Top of PROVIDED TEXT
The Guardian has launched a news chatbot on Facebook Messenger in a further experimentation with the format that it first used to share recipes this summer.
A chatbot is a computer programme that a user can interact with in a conversational, human way. The idea being that you can ask it any question and it will give you the answer.
Send a message to the Guardian on Facebook Messenger, whatever it may be, and you’ll be met with a polite response from the “prototype chatbot” asking if you want a daily news briefing.
Say “yes” and it will ask you what time you want it delivered in the morning and whether you’d like to see the headlines or the most popular stories of the moment.
Either choice will bring up a selection of about five news stories within the messenger, each with a picture, headline and top line taken from the Guardian website’s home page.
It is currently the only task the virtual assistant can perform – asking it questions or making other demands will prompt a confused reply – but more functionality seems to be on the cards.
It follows Sous Chef, the Guardian’s cooking chatbot that launched in June and enabled readers to use the bot as a sort of interactive search tool for recipes (or rather articles about recipes).
Guardian social and new media editor Martin Belam told Press Gazette: “We were just interested in having a look at the technology and seeing what could be done.
“What we envisaged as a product was something that could help you cook – at least with the method bit – and we have a great archive of recipe content.”
Creating Sous Chef meant the “heavy lifting” in creating a chatbot had already been done, said Belam, including having a person pretend to be the bot while engaging with early adopters.
“We really didn’t know how users would actually interact with the chatbot so what we did first of all was we did a Wizard of Oz testing”, he said.
“It was so we could just get a sense of what people would say to a chatbot. People really do chat to them very naturally.”
Applying the trend for artificial intelligence to news is yet another experiment in new technology from the Guardian, which has also tried out virtual reality (VR) storytelling.
In April it released VR video 6×9 that aimed to give viewers an insight into solitary confinement by putting them inside a virtual US prison cell. Similar experiments have been made at the BBC and Sky News.
Both mediums are in their infancy, especially when it comes to sharing the news.
But, said Belam: “I’m always fascinated by how we can use technology to get the best of our journalism in front of the widest possible relevant audience. This [chatbot] seemed like a way of doing it.”
Bottom of PROVIDED TEXT
Top of DATA FOR REVIEW
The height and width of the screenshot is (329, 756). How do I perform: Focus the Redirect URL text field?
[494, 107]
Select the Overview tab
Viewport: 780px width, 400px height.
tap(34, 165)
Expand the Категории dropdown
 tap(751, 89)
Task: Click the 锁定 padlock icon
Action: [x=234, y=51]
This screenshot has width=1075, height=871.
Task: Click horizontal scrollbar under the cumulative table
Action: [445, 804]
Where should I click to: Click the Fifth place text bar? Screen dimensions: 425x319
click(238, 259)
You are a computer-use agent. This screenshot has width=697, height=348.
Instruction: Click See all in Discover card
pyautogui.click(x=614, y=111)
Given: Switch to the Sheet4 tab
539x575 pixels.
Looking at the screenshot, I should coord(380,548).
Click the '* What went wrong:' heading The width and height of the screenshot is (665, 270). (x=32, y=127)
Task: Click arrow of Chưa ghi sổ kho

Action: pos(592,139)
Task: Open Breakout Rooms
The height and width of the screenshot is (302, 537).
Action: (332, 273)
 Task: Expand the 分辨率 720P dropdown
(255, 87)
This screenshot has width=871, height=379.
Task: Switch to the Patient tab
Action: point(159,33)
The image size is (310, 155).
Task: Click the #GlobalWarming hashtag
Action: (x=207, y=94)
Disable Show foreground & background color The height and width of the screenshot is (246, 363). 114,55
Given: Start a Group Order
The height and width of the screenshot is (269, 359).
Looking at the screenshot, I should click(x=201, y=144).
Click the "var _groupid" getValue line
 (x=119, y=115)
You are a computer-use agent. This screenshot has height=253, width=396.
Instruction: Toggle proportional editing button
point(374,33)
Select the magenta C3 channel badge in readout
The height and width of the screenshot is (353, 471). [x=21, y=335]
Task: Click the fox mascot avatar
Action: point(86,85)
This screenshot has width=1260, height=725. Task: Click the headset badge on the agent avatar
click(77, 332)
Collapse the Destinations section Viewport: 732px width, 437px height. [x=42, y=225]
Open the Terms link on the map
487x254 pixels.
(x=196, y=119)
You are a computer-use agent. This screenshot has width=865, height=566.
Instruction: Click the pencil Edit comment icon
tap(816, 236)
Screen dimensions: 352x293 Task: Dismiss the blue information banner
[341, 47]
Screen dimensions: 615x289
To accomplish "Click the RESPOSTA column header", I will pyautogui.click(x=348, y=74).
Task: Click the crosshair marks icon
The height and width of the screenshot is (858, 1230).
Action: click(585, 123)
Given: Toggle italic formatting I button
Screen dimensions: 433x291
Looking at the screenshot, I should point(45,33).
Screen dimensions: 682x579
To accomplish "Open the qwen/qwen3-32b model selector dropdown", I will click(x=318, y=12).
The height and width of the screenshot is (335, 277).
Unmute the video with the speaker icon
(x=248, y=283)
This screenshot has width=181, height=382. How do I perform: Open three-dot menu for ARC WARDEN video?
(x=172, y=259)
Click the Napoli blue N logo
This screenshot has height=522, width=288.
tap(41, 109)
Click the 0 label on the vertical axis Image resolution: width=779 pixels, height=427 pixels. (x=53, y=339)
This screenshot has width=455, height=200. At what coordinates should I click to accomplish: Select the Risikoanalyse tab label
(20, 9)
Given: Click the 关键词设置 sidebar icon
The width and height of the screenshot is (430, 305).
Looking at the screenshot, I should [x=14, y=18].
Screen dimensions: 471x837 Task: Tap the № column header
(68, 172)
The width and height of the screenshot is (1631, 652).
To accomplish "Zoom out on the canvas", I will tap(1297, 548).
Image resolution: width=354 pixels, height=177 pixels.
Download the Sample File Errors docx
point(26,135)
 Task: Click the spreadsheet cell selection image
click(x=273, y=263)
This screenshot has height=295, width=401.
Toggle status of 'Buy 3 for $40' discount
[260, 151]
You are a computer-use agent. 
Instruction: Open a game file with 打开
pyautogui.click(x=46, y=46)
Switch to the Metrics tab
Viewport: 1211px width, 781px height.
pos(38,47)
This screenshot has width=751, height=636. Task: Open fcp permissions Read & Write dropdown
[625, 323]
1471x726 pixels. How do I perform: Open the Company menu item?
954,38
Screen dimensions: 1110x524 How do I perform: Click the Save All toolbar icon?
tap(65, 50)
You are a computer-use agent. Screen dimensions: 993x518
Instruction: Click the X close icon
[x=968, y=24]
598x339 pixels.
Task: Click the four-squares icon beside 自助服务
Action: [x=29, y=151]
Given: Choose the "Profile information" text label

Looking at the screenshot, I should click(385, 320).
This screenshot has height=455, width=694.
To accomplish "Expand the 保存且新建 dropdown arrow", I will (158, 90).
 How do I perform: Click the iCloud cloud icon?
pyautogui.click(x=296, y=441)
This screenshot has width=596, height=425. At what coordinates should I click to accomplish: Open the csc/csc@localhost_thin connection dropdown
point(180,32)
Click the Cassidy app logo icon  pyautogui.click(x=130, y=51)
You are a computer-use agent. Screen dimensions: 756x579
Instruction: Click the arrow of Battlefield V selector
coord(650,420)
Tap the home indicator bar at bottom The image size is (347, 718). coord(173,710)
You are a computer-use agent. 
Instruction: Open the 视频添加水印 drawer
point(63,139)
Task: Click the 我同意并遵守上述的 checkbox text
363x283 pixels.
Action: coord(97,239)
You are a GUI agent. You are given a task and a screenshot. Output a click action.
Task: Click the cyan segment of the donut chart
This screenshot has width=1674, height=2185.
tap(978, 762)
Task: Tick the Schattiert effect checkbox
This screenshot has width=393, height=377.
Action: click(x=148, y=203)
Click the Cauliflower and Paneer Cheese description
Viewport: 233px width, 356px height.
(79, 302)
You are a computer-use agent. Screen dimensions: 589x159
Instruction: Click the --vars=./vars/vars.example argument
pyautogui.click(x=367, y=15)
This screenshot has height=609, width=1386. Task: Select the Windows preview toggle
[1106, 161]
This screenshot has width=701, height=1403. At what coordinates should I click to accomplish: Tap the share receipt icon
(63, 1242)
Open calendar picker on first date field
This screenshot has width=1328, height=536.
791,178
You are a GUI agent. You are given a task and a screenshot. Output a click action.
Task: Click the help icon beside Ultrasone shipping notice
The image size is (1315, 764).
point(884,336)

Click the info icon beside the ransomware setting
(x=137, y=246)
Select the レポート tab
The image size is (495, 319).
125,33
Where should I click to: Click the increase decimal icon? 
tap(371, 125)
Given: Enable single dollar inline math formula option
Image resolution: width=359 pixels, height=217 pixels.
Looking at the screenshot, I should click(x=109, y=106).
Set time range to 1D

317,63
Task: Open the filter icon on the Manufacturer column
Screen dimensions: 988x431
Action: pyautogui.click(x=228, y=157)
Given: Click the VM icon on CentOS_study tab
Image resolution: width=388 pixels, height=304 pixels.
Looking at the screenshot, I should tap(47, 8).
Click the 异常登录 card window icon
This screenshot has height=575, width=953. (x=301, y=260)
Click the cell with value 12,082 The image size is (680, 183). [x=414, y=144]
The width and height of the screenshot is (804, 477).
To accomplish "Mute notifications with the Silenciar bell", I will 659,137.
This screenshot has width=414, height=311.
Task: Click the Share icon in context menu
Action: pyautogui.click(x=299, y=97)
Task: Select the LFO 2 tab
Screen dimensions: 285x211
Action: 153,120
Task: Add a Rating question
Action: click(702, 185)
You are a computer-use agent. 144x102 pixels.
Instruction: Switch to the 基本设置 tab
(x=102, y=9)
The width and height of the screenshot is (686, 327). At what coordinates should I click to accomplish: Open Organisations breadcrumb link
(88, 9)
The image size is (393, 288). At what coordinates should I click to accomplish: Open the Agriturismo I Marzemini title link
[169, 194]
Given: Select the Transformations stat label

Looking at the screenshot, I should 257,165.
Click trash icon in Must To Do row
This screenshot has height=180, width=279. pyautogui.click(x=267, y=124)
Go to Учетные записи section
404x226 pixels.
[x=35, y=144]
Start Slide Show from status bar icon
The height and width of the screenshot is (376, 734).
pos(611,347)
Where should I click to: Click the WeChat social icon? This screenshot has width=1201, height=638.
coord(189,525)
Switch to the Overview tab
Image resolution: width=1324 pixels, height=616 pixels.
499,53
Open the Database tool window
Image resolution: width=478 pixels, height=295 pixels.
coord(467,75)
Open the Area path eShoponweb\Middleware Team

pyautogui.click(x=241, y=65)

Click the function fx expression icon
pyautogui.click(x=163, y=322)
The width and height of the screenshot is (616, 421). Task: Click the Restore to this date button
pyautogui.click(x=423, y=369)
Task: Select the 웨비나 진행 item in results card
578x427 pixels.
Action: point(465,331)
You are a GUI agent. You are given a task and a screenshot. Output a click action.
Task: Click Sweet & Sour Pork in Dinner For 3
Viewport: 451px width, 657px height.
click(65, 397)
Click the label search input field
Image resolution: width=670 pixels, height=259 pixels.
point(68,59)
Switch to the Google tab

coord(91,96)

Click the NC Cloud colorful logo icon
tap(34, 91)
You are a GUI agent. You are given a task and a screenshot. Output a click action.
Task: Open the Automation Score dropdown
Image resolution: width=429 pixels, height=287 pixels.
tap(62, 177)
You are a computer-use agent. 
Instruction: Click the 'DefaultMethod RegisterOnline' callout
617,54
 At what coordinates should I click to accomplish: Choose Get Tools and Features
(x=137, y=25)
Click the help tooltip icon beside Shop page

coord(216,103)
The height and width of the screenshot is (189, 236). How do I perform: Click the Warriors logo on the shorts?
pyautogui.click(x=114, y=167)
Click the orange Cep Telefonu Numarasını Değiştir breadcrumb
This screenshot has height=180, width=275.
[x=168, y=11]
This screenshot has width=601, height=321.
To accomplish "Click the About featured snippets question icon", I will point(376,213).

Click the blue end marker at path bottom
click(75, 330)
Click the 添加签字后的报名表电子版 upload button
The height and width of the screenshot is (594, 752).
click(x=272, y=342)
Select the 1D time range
Bottom of DATA FOR REVIEW
→ USING THE INFORMATION:
1: Translate this sentence from the article about the Guardian's news chatbot into Spanish: "Both mediums are in their infancy, especially when it comes to sharing the news."
2: Rewrite the article about the Guardian's news chatbot from "A chatbot is" to "of the moment.", swapping "polite" for "courteous".

→ ANSWERS TO THE EXERCISES:
1: Ambos medios están en sus inicios, sobre todo cuando se trata de compartir las noticias.

2:
A chatbot is a computer programme that a user can interact with in a conversational, human way. The idea being that you can ask it any question and it will give you the answer.
Send a message to the Guardian on Facebook Messenger, whatever it may be, and you’ll be met with a courteous response from the “prototype chatbot” asking if you want a daily news briefing.
Say “yes” and it will ask you what time you want it delivered in the morning and whether you’d like to see the headlines or the most popular stories of the moment.